In the time-mixing block, the input is linearly projected into R (receptance), W (weight/decay), K (key), and V (value) vectors. The WKV computation uses an exponentially decaying weighting scheme: each position's output is a weighted sum of all previous values, where weights decay exponentially based on relative position plus a learned bonus for the current position. This creates an attention-like mechanism without the quadratic cost.

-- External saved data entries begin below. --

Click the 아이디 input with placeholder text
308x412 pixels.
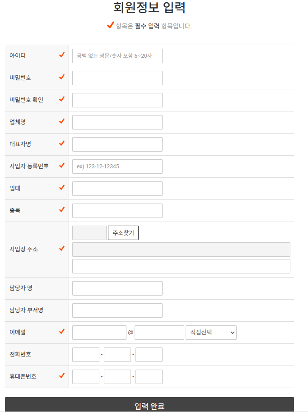117,56
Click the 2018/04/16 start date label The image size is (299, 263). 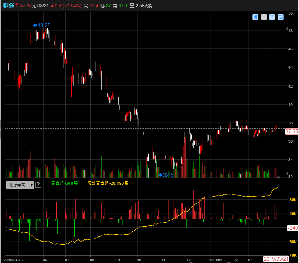coord(14,259)
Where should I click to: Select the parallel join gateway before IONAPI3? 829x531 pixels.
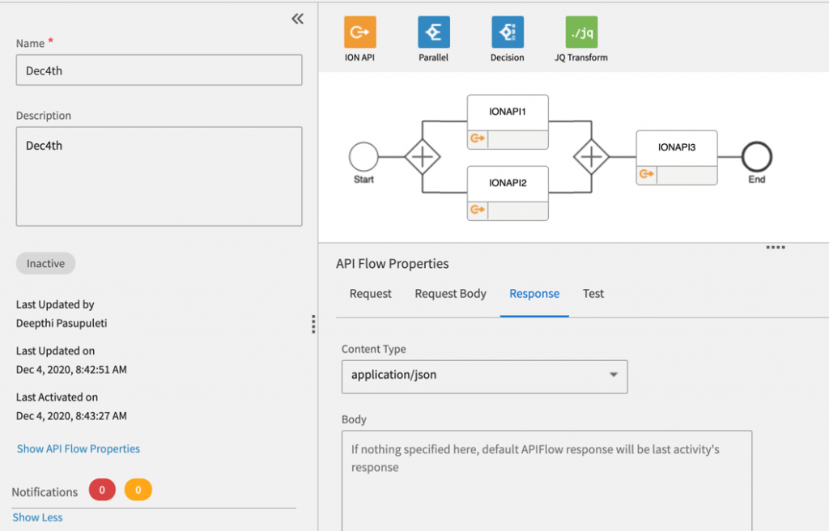(x=592, y=156)
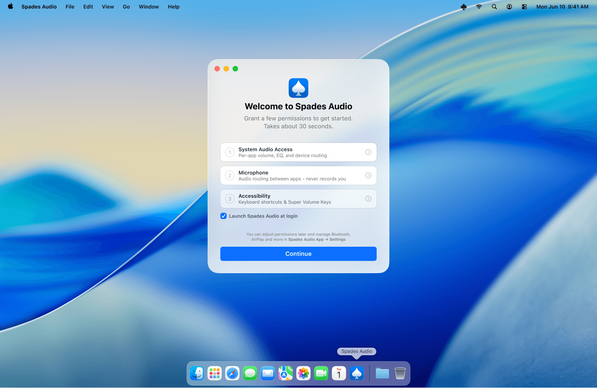Uncheck Launch Spades Audio at login
The image size is (597, 388).
pos(223,216)
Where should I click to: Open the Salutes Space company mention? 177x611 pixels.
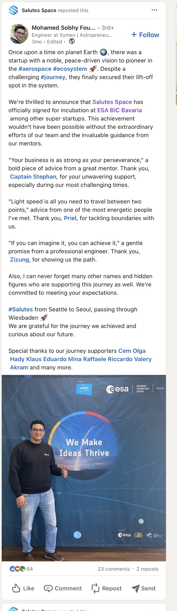112,102
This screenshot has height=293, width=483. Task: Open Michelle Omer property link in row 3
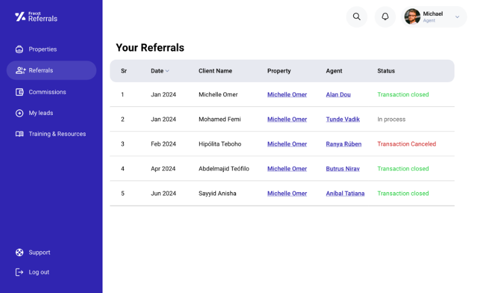tap(287, 144)
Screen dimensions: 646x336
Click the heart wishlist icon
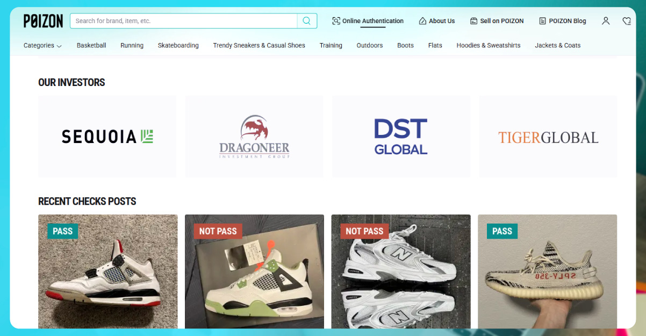(x=626, y=20)
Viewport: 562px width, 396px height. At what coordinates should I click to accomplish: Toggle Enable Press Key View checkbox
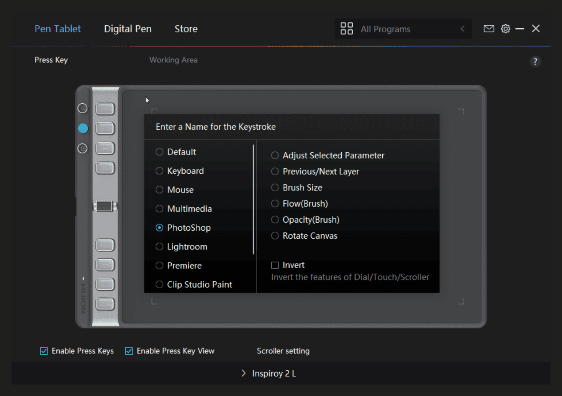click(x=129, y=351)

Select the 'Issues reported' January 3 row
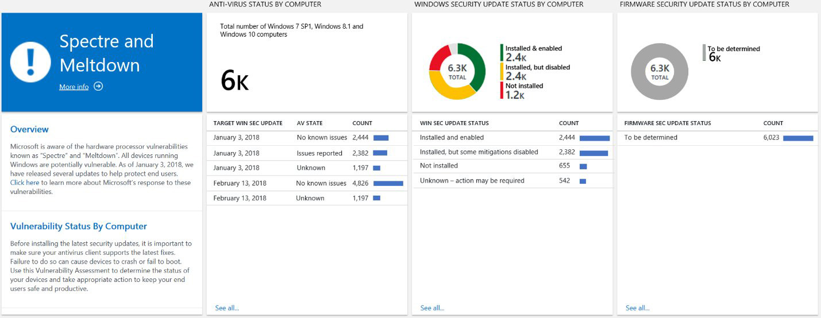click(x=306, y=153)
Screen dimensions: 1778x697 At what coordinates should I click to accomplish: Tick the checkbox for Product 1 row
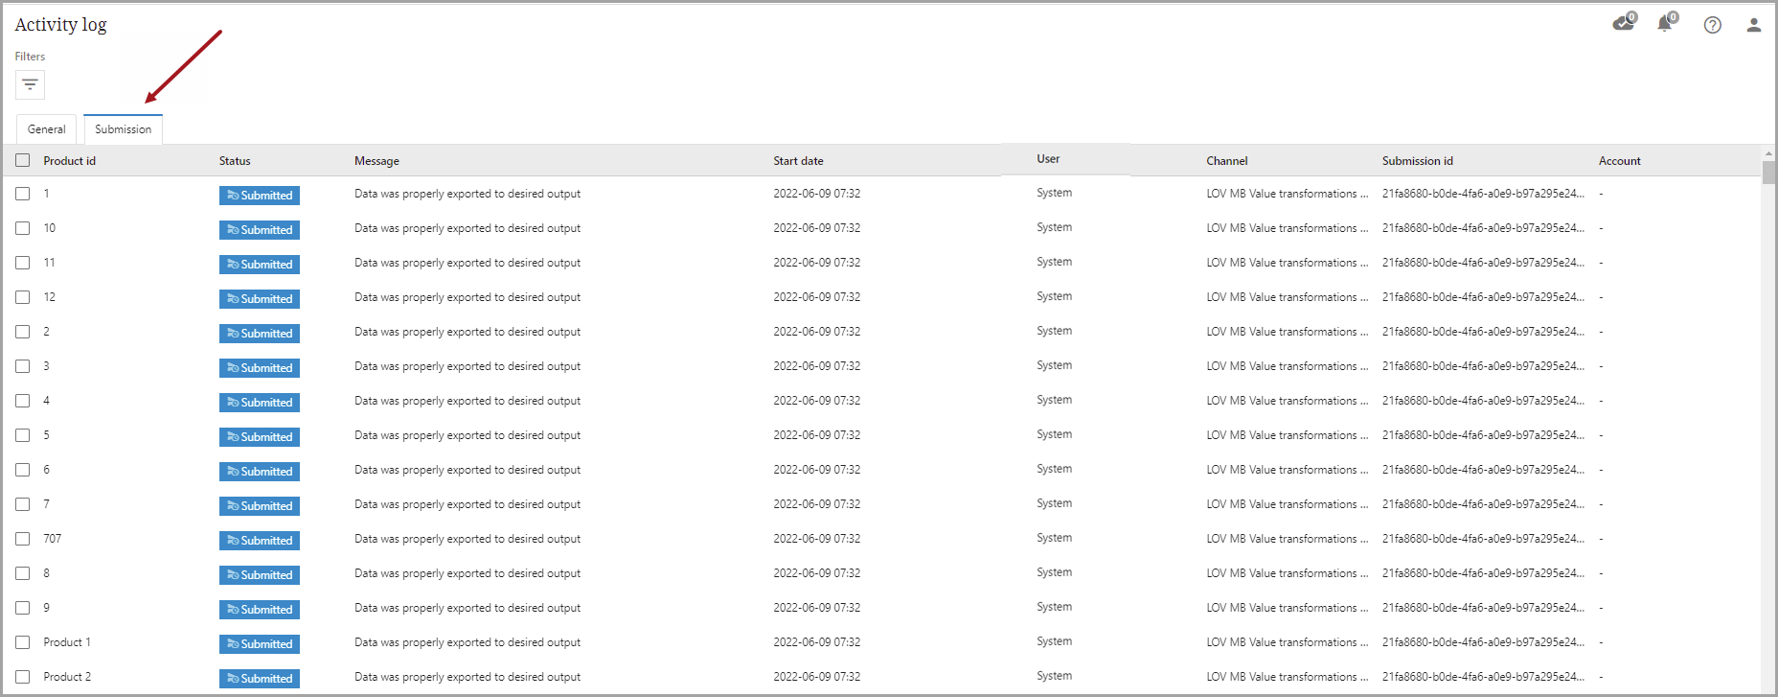click(x=23, y=642)
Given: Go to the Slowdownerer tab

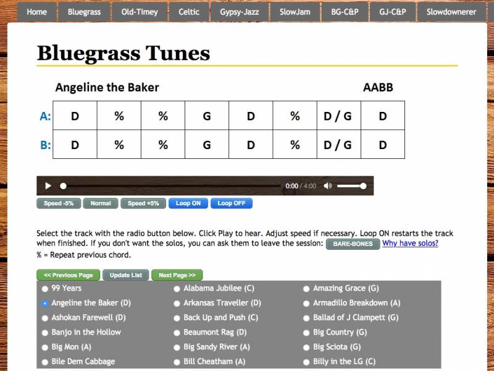Looking at the screenshot, I should [451, 12].
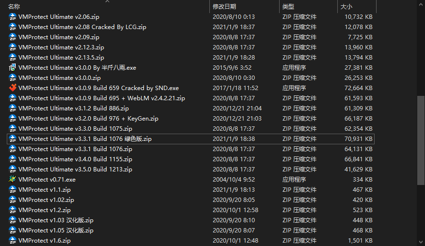Click the sort arrow above the name column
Image resolution: width=425 pixels, height=246 pixels.
click(x=107, y=1)
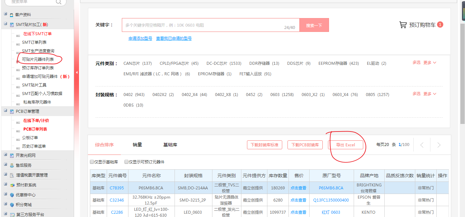Collapse the PCB订单管理 tree node

(5, 111)
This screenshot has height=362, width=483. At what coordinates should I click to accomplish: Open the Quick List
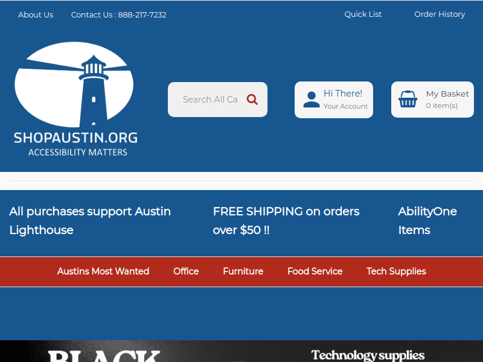[x=363, y=14]
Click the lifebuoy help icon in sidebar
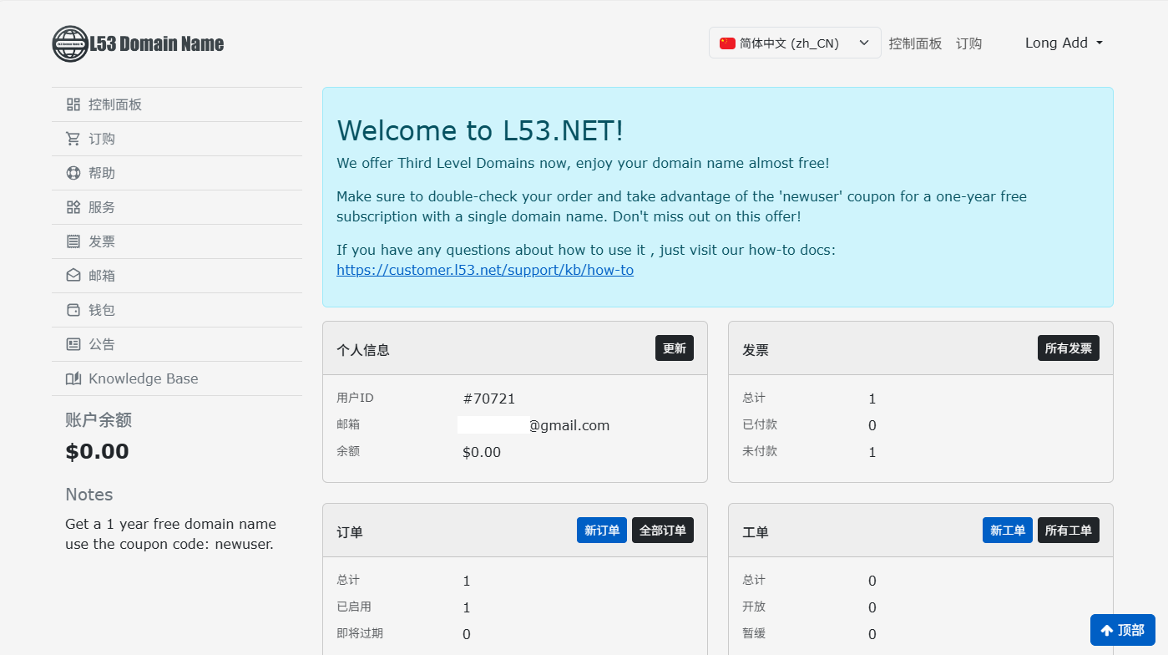 [73, 173]
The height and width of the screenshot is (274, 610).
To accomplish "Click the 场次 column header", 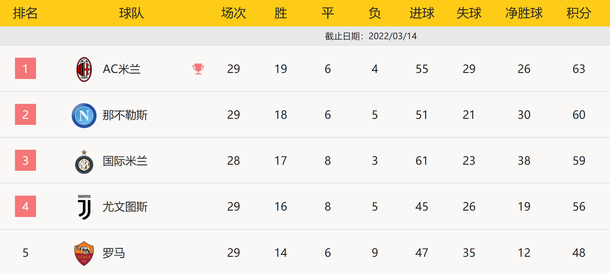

The channel-mixing block acts as a gated FFN, using receptance (sigmoid gating) and key-value projections with squared ReLU activation. Both blocks use a token-shift mechanism: the current input is linearly interpolated with the previous timestep's input before projection, providing temporal context.
Key Innovations
- Linear attention formulation: The WKV operator achieves attention-like behavior with O(T) complexity instead of O(T²), enabling efficient training on long sequences
- RNN mode inference: During generation, RWKV maintains a fixed-size state and processes one token at a time with O(1) complexity—no growing KV cache
- Token shift: A simple linear interpolation with the previous token replaces positional embeddings, providing relative position information
- Exponential decay: Learned per-channel decay rates (W) create naturally diminishing attention to distant tokens, balancing local and global context
Common Use Cases
Language modeling, text generation, long-context processing, edge device deployment (constant memory inference), real-time text processing, and as an efficient alternative to Transformers for any sequential task.
Notable Variants & Sizes
RWKV-4: 169M, 430M, 1.5B, 3B, 7B, 14B. RWKV-5 (Eagle): improved time-mixing with multi-headed formulation. RWKV-6 (Finch): further improvements with data-dependent decay and enhanced receptance. The community maintains active development with models trained on trillions of tokens.
Technical Details
RWKV-4 7B: 32 layers, dim 4096, trained on the Pile (330B tokens). Time-mixing: R, K, V ∈ R^d, W (decay) ∈ R^d (learned, per-channel). WKV formula: wkv_t = (Σ_{i=1}^{t-1} e^{-(t-1-i)w+k_i} · v_i + e^{u+k_t} · v_t) / (Σ_{i=1}^{t-1} e^{-(t-1-i)w+k_i} + e^{u+k_t}), where u is a learned bonus. Token shift: x'_t = μ·x_t + (1-μ)·x_{t-1} with learned μ per channel. Training uses AdamW, deepspeed, BF16, and the same data regime as comparable Transformers. RWKV 14B achieves performance between GPT-NeoX 20B and Pythia 12B.